[AIM] Extract the lines below word for word, beginning at the line that contains "You are a computer-use agent." and stopping after the line that contains "tap(393, 639)". Leave the pictures out of your answer.

[EXTRACTED RECORDS]
------------

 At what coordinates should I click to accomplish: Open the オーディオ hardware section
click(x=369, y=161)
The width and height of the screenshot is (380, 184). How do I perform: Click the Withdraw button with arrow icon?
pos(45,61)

------------

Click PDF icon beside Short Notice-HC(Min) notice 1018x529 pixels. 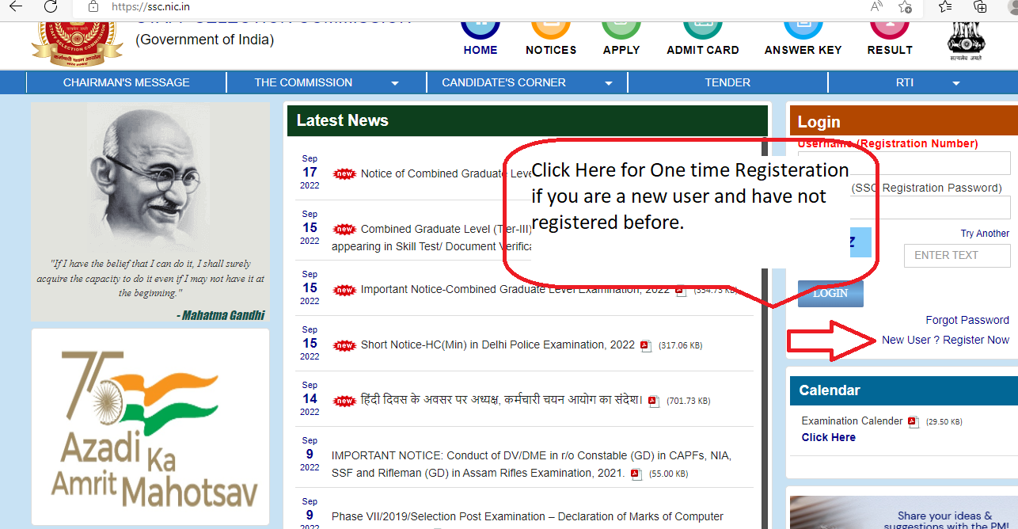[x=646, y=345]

------------

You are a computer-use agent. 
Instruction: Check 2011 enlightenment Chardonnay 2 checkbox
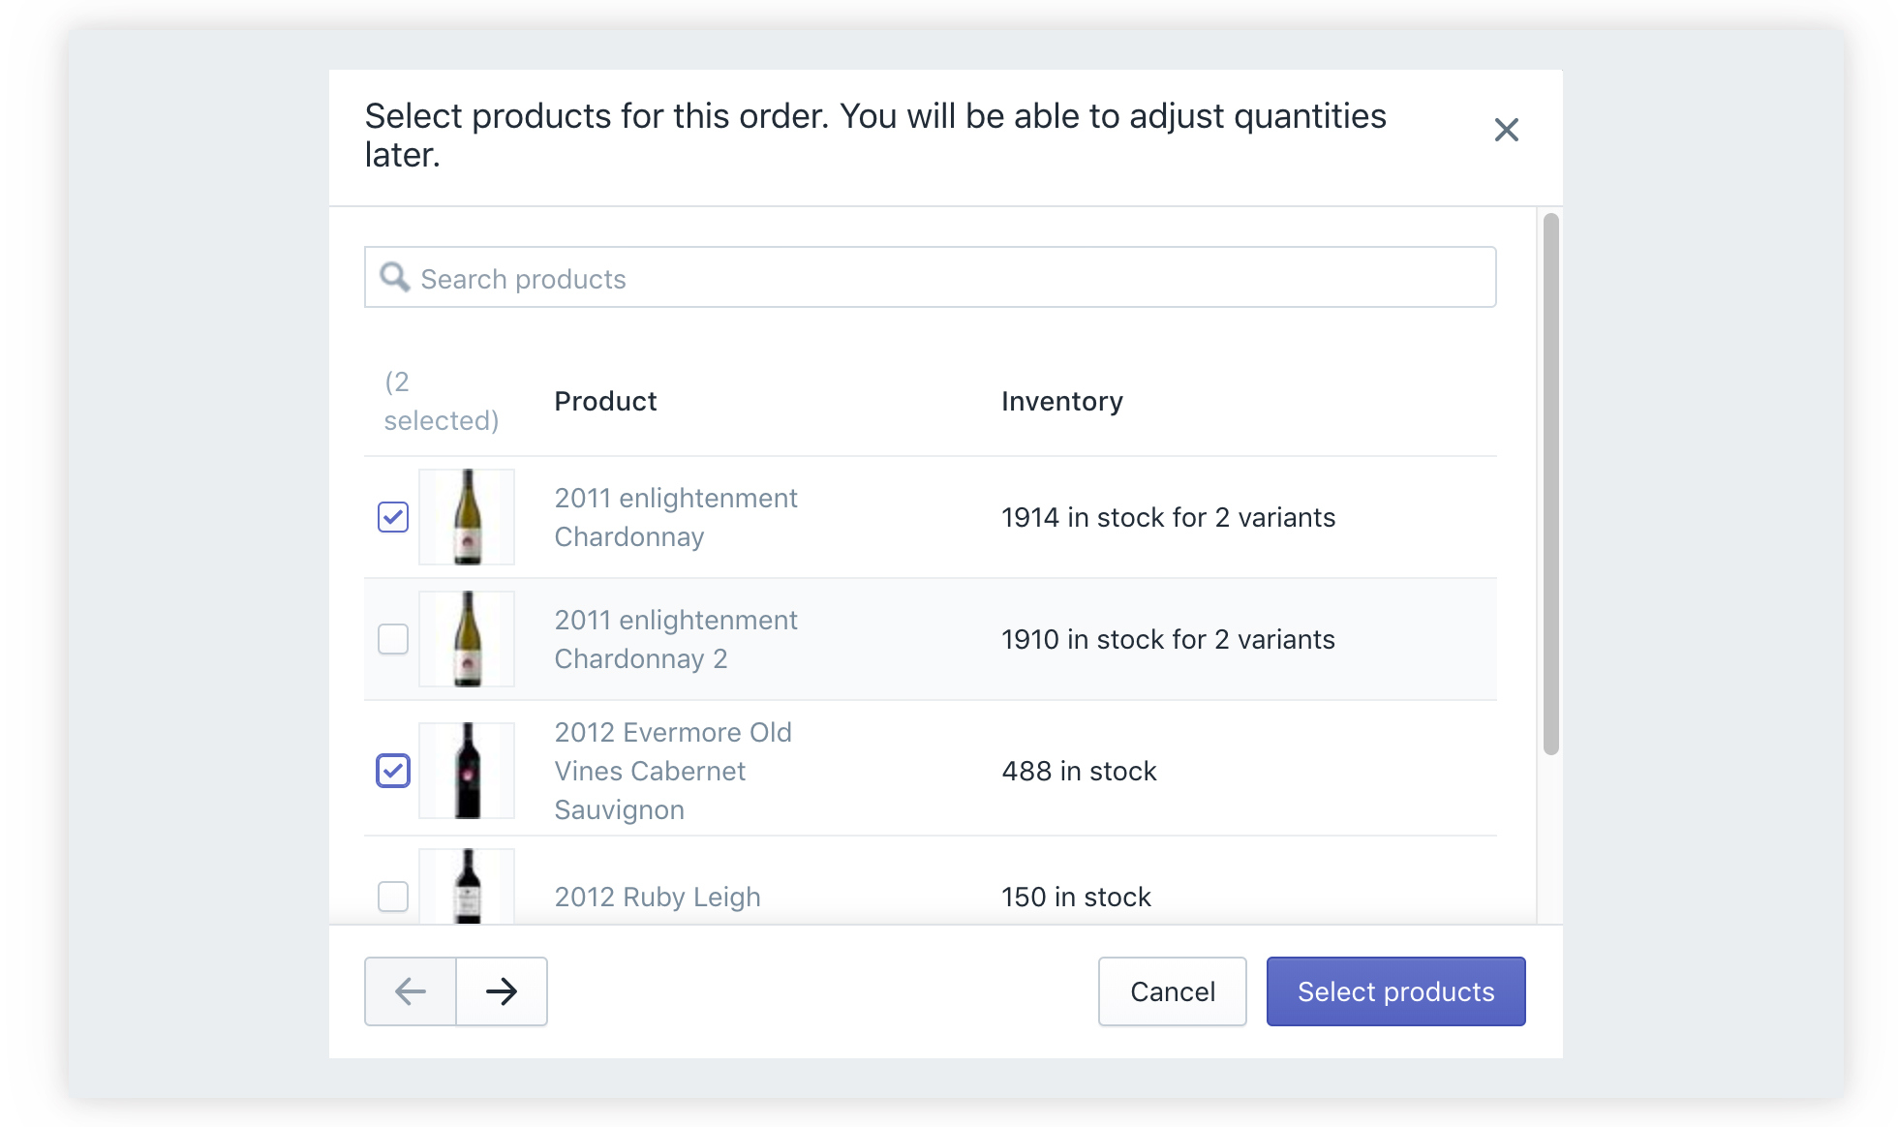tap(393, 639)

------------

[RESPONSE TO THE EXERCISE]
You are a computer-use agent. 
Instruction: Check 2011 enlightenment Chardonnay 2 checkbox
tap(393, 639)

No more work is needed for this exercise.